The Federal Reserve is expected to cut interest rates at its meeting on April 29-30, after slashing its benchmark overnight lending rate by 3 percentage points to 2.25 percent since mid-September, wiping out the dollar's yield advantage against the euro.
The European Central Bank is widely expected to leave its key rate on hold at 4 percent on Thursday, while the Bank of England, which also meets on Thursday, is seen cutting rates a quarter percentage point to 5 percent.
The Bank of Japan started a two-day policy meeting on Tuesday. Many in the markets expect it to keep interest rates at the current 0.5 percent this year.
BUOYANT EURO
Concerns expressed by European officials about strong euro zone inflation pressures dampened expectations for the ECB to lower rates this year, lending support to the euro, traders said.
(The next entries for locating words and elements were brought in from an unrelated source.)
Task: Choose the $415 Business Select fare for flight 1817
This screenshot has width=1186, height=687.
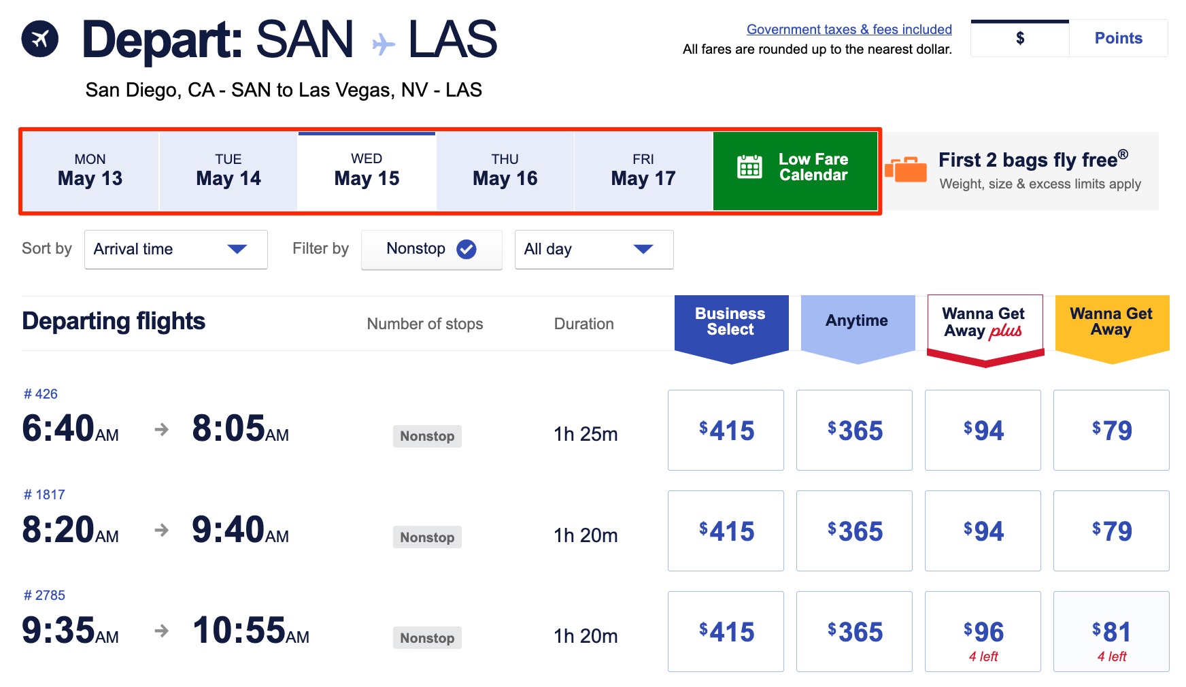Action: (726, 531)
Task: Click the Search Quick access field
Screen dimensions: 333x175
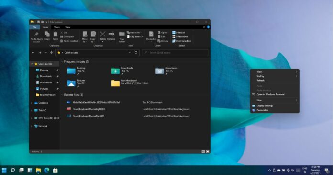Action: 175,53
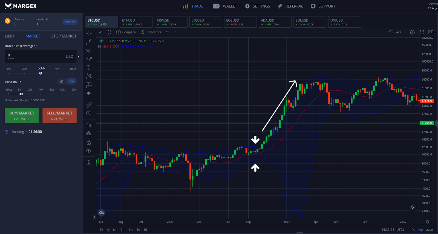Toggle log scale on price axis
Viewport: 438px width, 234px height.
coord(420,230)
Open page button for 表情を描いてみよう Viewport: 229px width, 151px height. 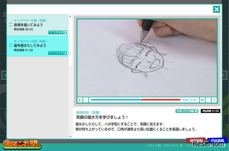[x=57, y=32]
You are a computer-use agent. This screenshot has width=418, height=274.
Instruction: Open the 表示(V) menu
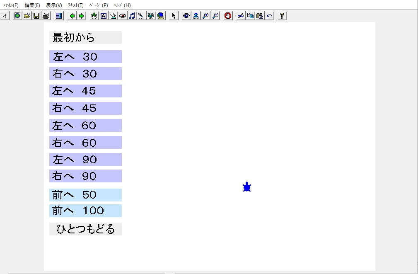point(54,5)
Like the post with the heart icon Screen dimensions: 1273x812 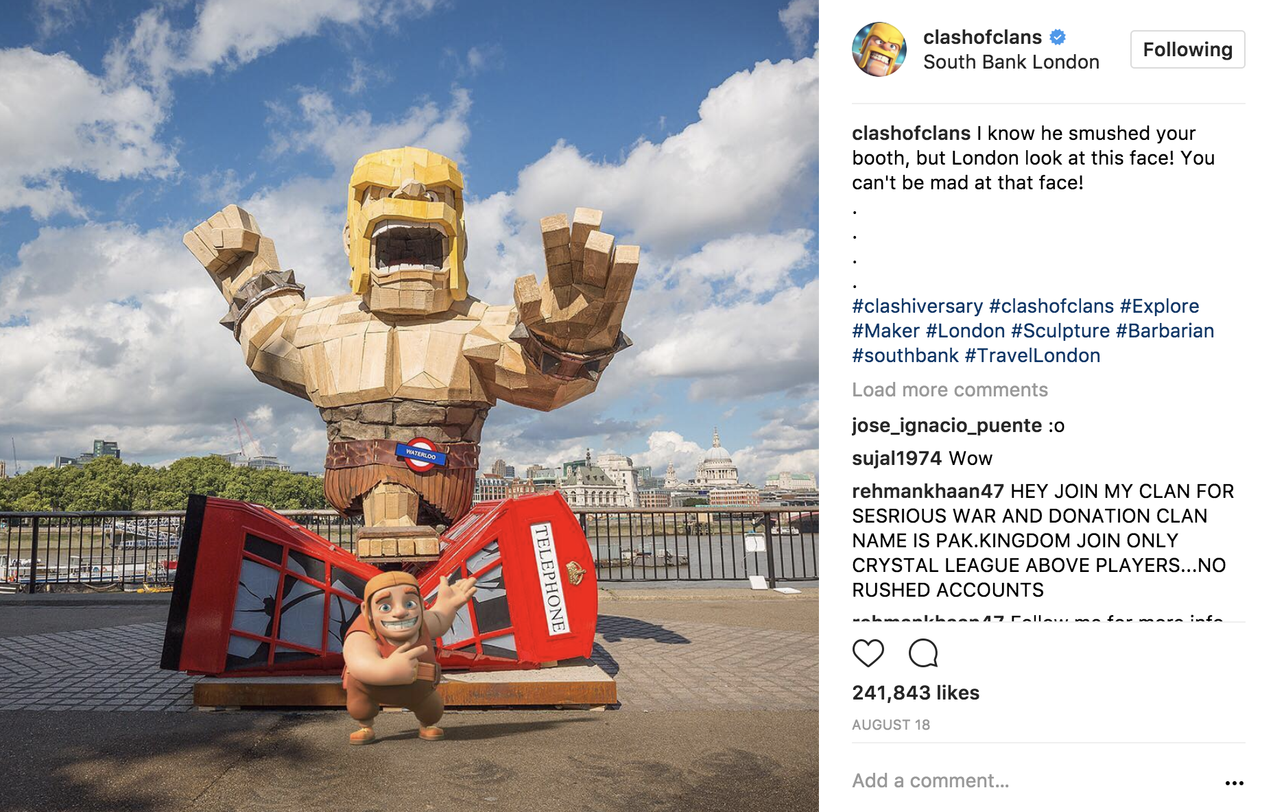tap(868, 653)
But at the same time, traders said major currencies were unlikely to break out of recent ranges as players cautiously await Friday's meeting of Group of Seven finance ministers and central bankers.
"Wariness that the G7 could express discomfort over the euro's strength is making it difficult to buy the euro before the weekend meeting. Players are reluctant to sell the euro given that interest rates aren't heading lower anytime soon," said a dealer at a big Japanese bank.
Despite signs of stability returning to financial markets, last week's jobs data deepened worries about a U.S. recession, boding ill for the dollar.
"The dollar is weak overall and this is not disorderly given U.S. fundamentals. With the prospect of further declines in U.S. interest rates, it makes sense that few want to buy the dollar right now," the dealer at the European bank said.
Later on Tuesday the Fed will release minutes of its March 18 policy meeting that could offer clues on how far policymakers are prepared to cut the benchmark rate, analysts said.